▶ _TASK INPUT_:

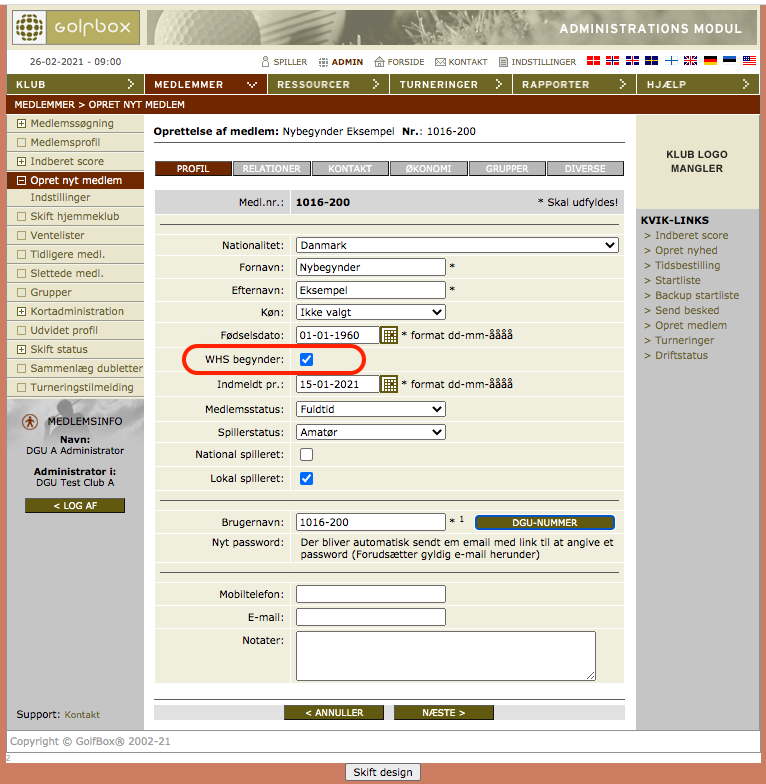
Task: Open calendar picker for Fødselsdato
Action: 390,335
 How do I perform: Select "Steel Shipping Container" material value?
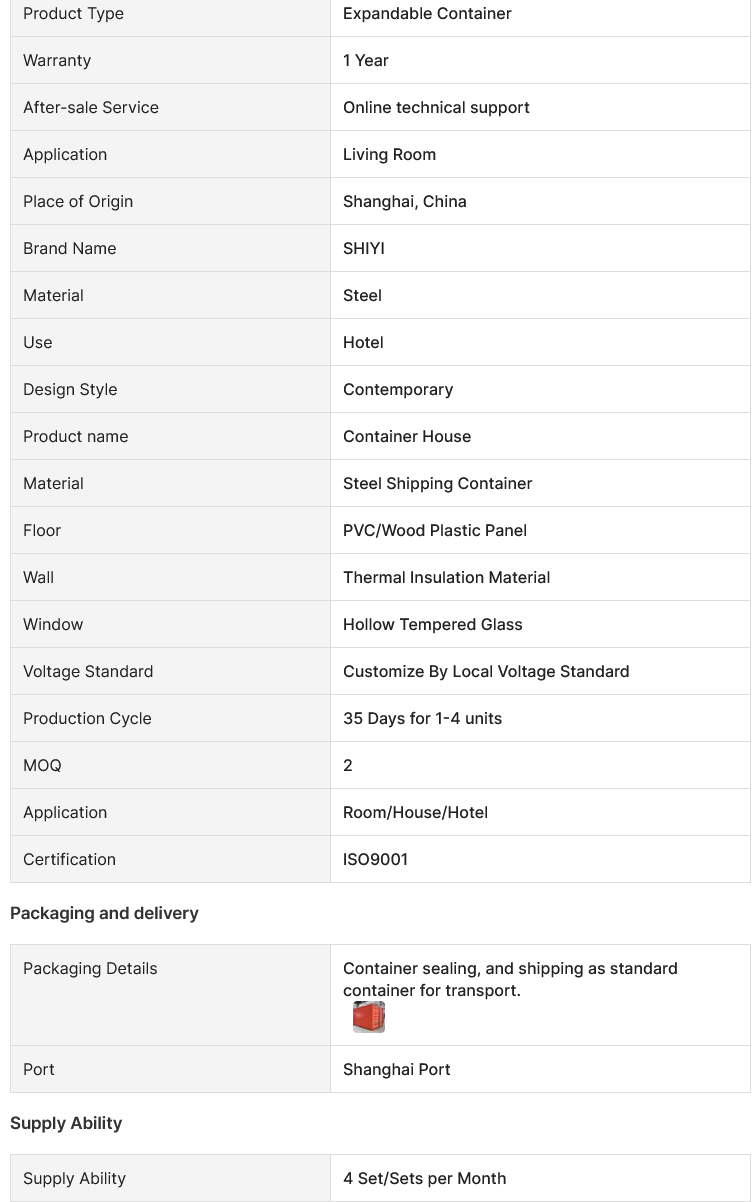[437, 484]
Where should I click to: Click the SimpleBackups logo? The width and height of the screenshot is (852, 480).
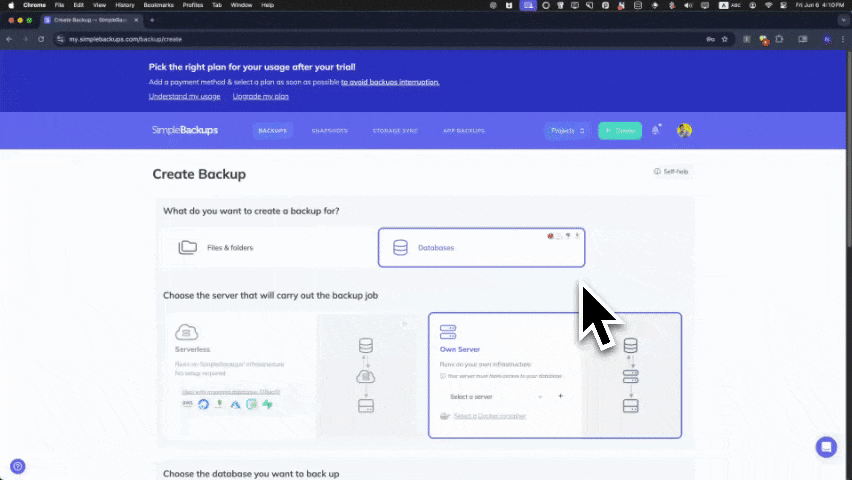click(x=185, y=130)
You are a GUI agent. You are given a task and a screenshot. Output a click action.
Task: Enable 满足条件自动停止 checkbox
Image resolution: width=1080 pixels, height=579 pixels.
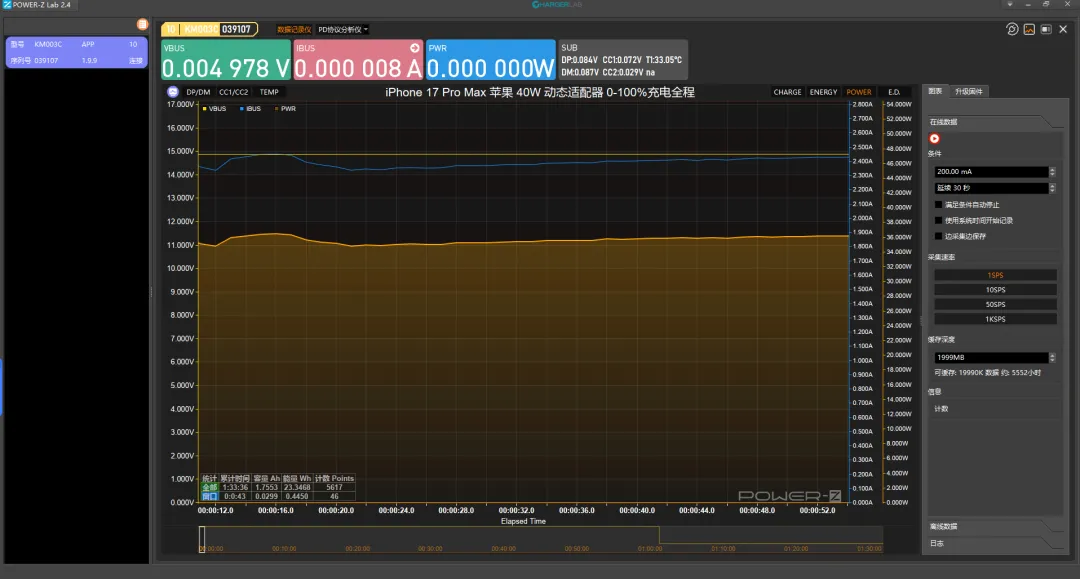tap(938, 204)
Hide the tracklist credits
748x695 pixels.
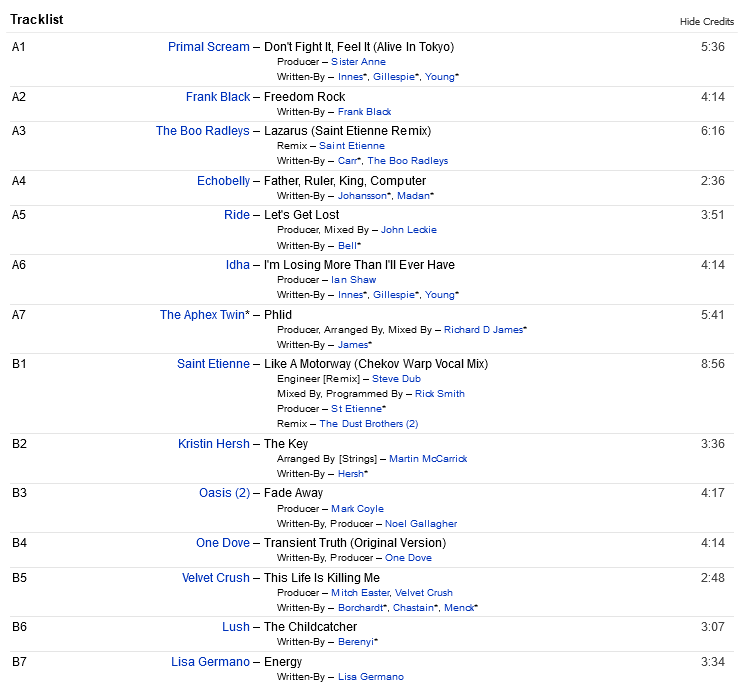[x=707, y=21]
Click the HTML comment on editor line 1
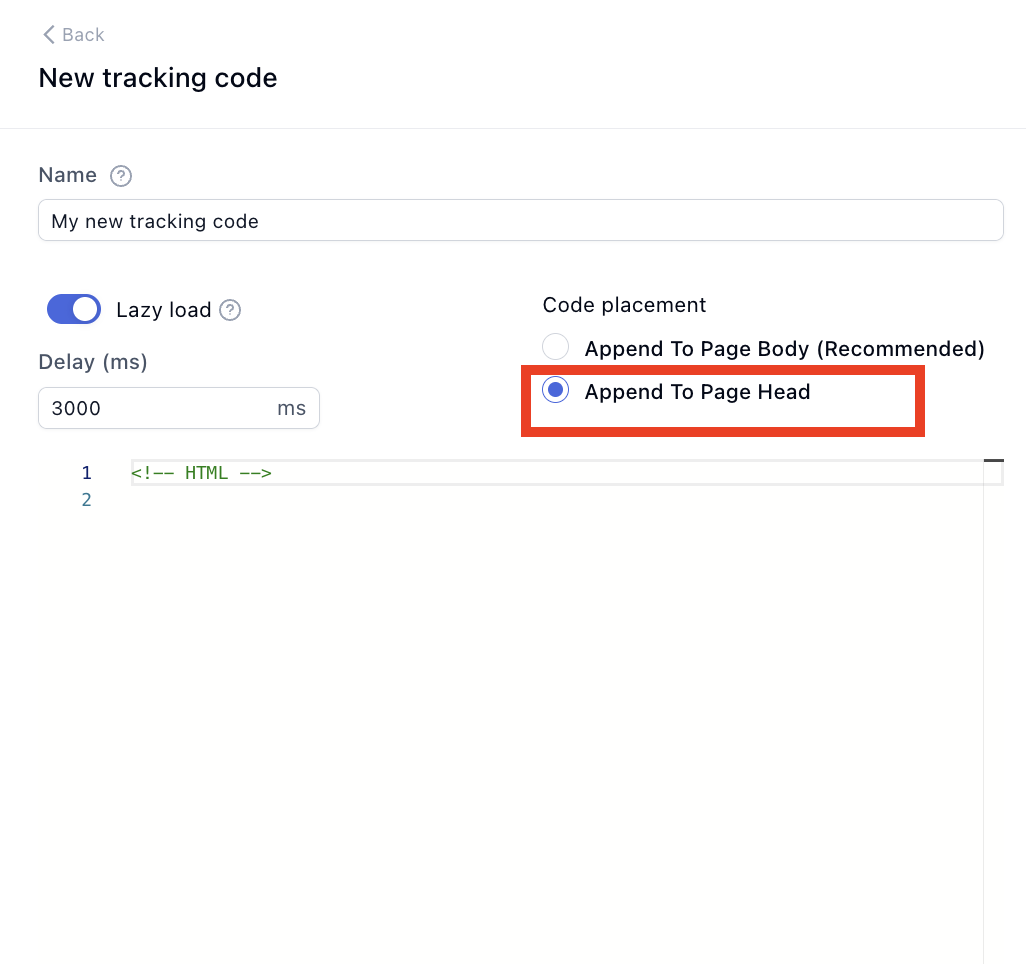This screenshot has width=1026, height=964. (x=201, y=472)
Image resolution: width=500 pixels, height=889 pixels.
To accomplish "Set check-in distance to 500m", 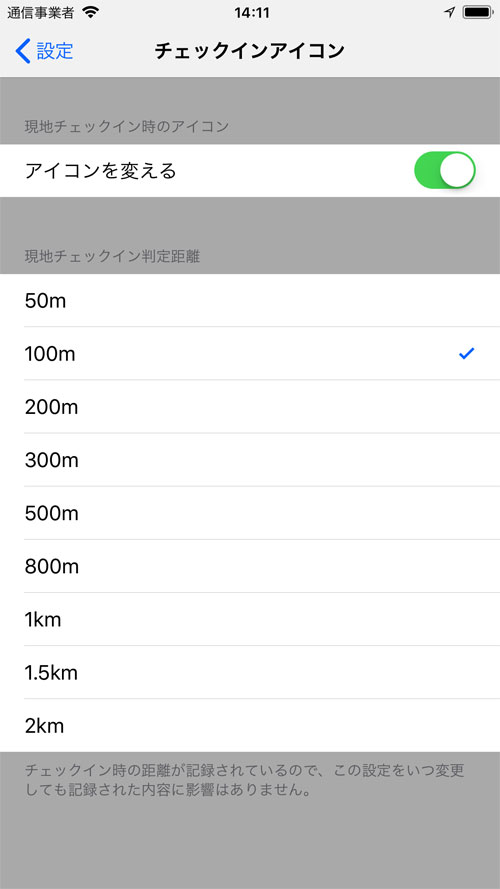I will [250, 513].
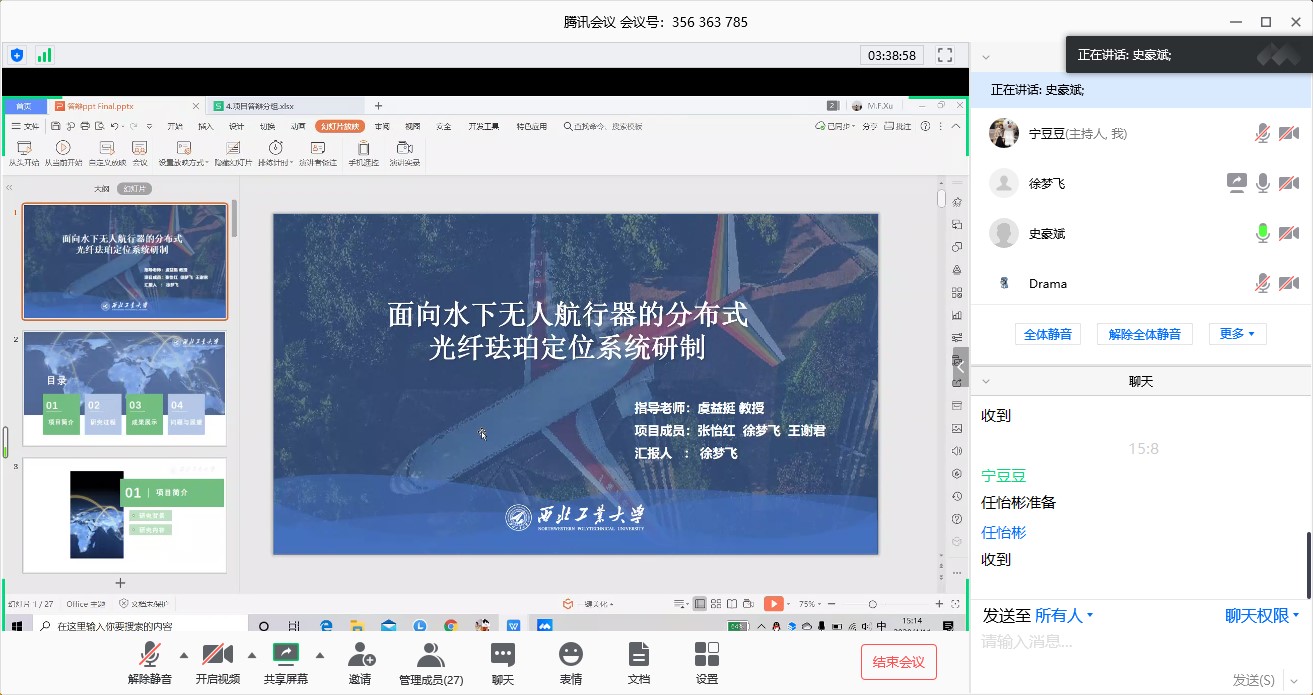Image resolution: width=1313 pixels, height=695 pixels.
Task: Open Manage Members (27) panel
Action: coord(431,656)
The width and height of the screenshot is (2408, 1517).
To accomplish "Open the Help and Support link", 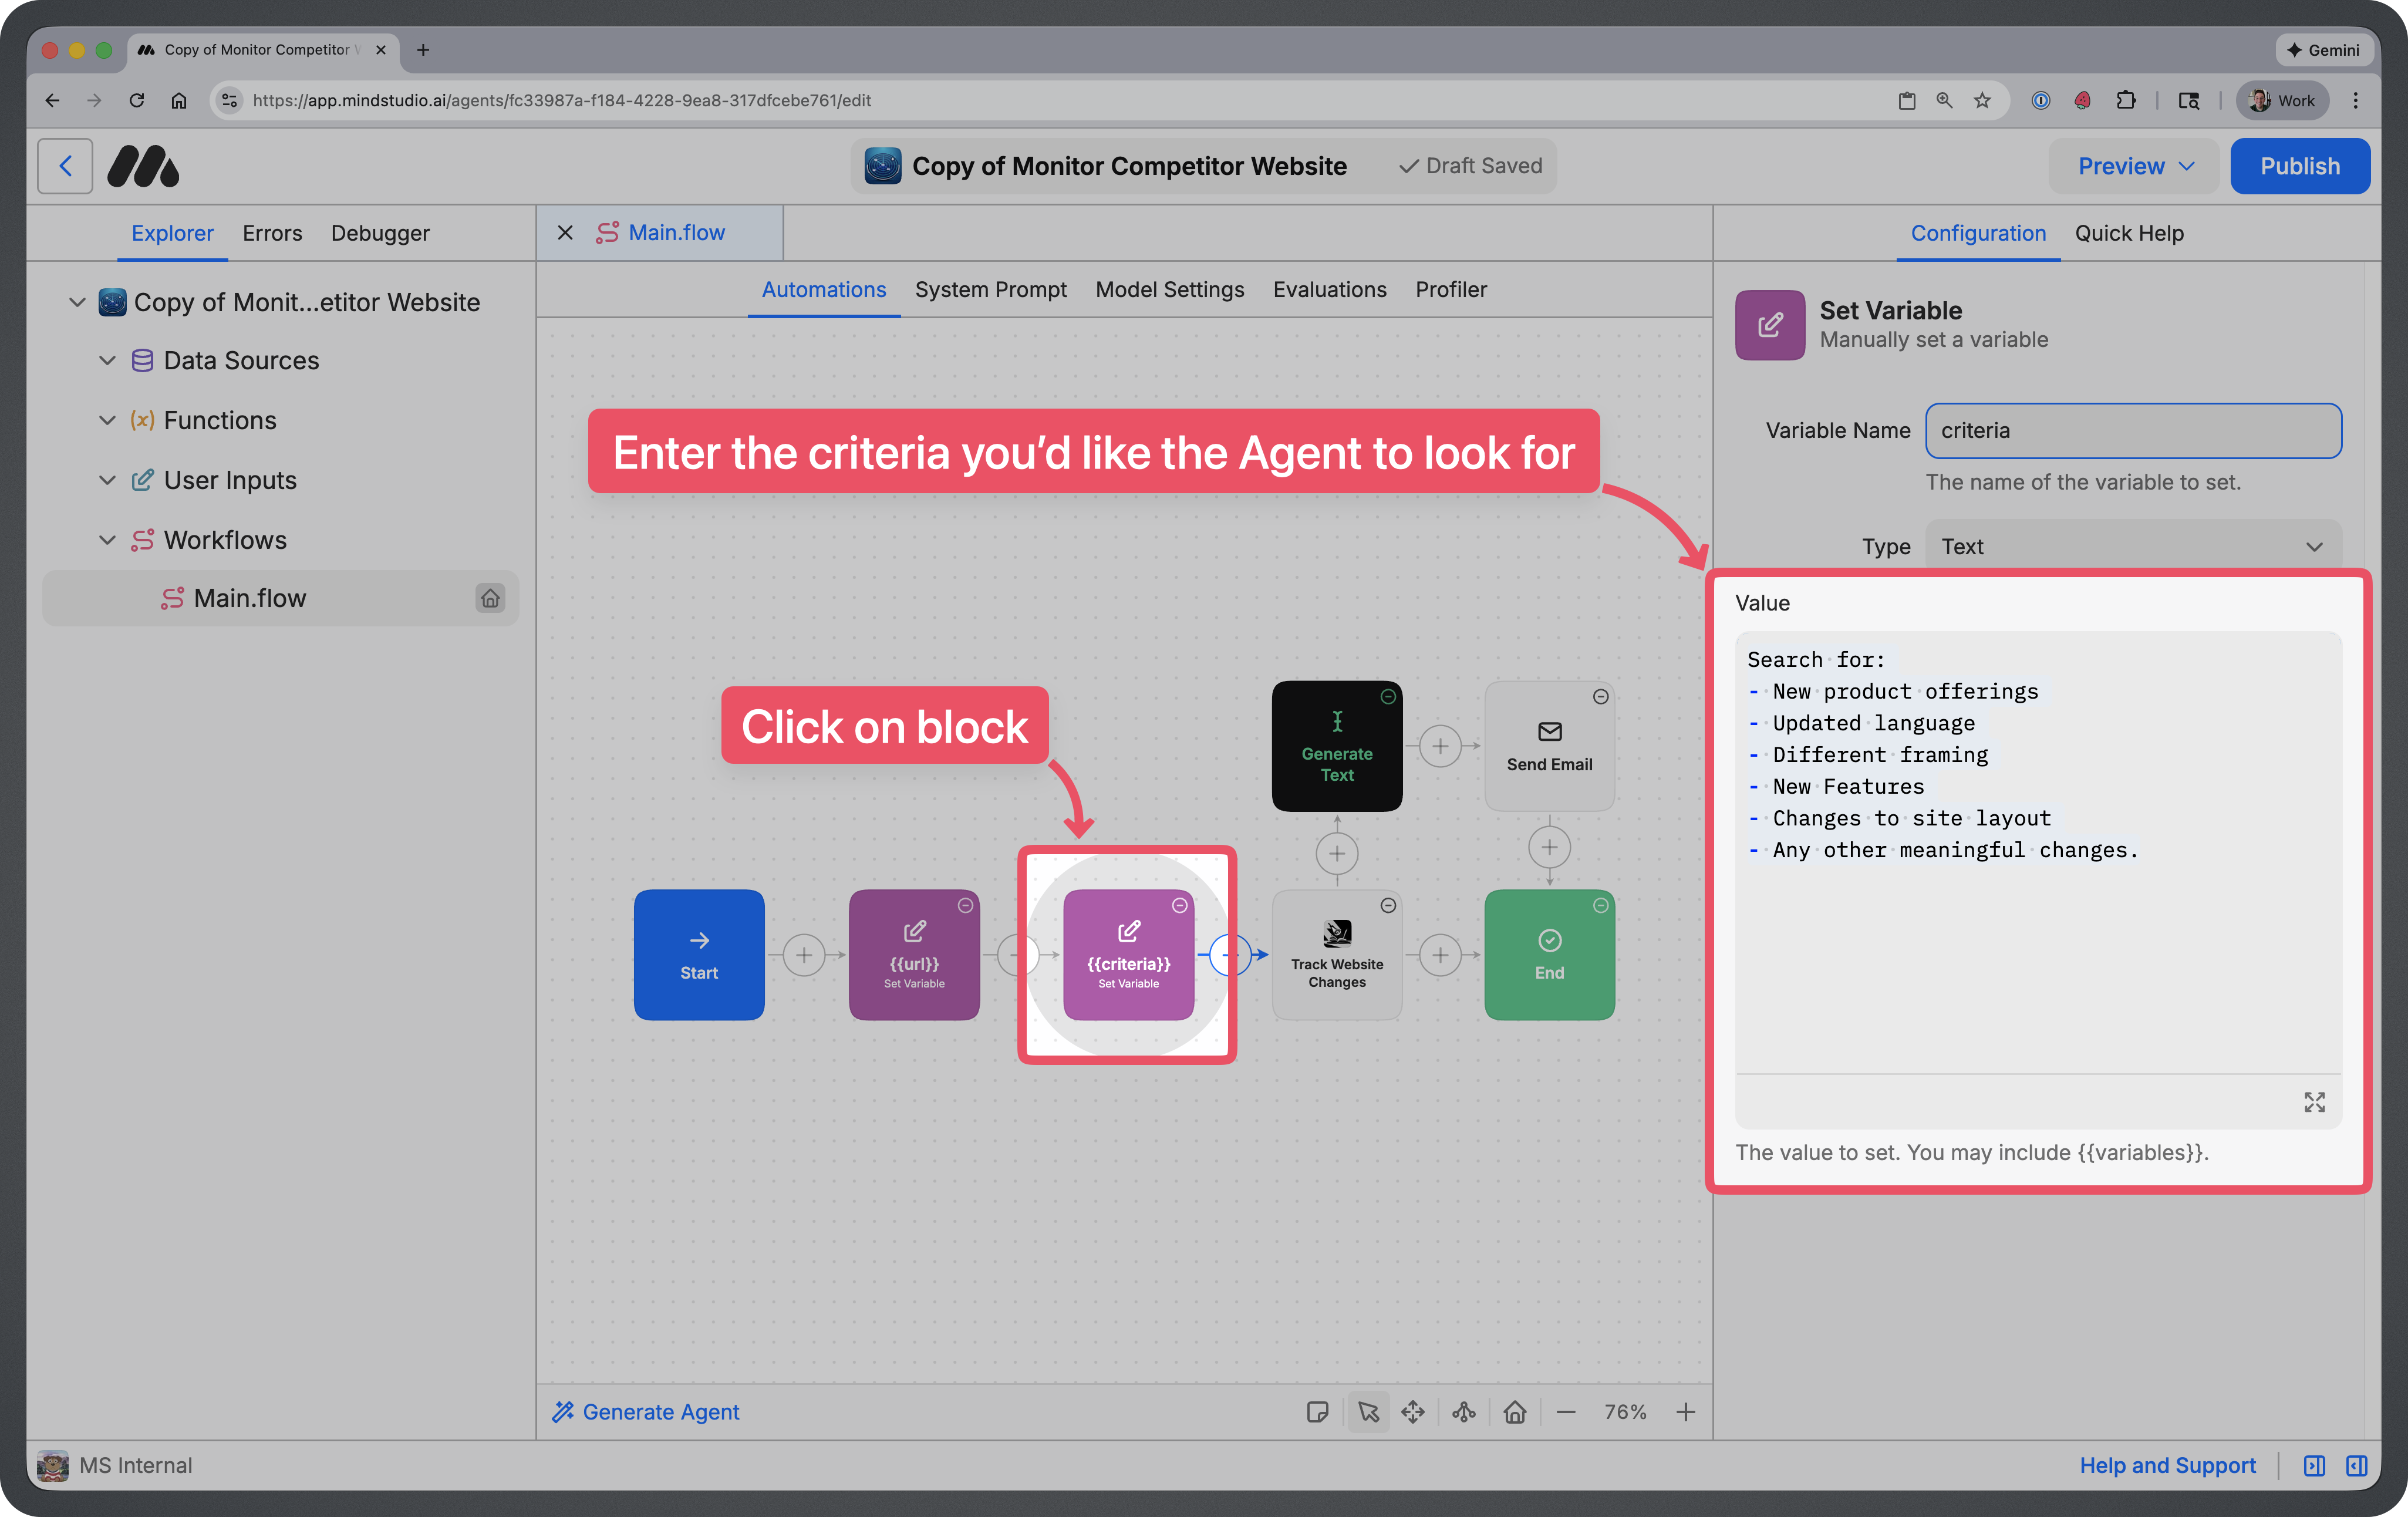I will click(x=2167, y=1465).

▶ _TASK TO CARRY OUT_:
Render as a numbered list the lines of the records above between the line containing "You are a GUI" and the line containing "This screenshot has", inclusive, with blank lines dropped. Omit the pictures from the answer.

▶ _RESULT OF THIS EXERCISE_:
1. You are a GUI agent. You are given a task and a screenshot. Output a click action.
2. Task: Enable 满足条件自动停止 checkbox
3. Image resolution: width=1080 pixels, height=579 pixels.
4. tap(938, 204)
5. Hide the tracklist credits
6. 748x695 pixels.
7. [x=707, y=21]
8. Click the HTML comment on editor line 1
9. This screenshot has width=1026, height=964. (x=201, y=472)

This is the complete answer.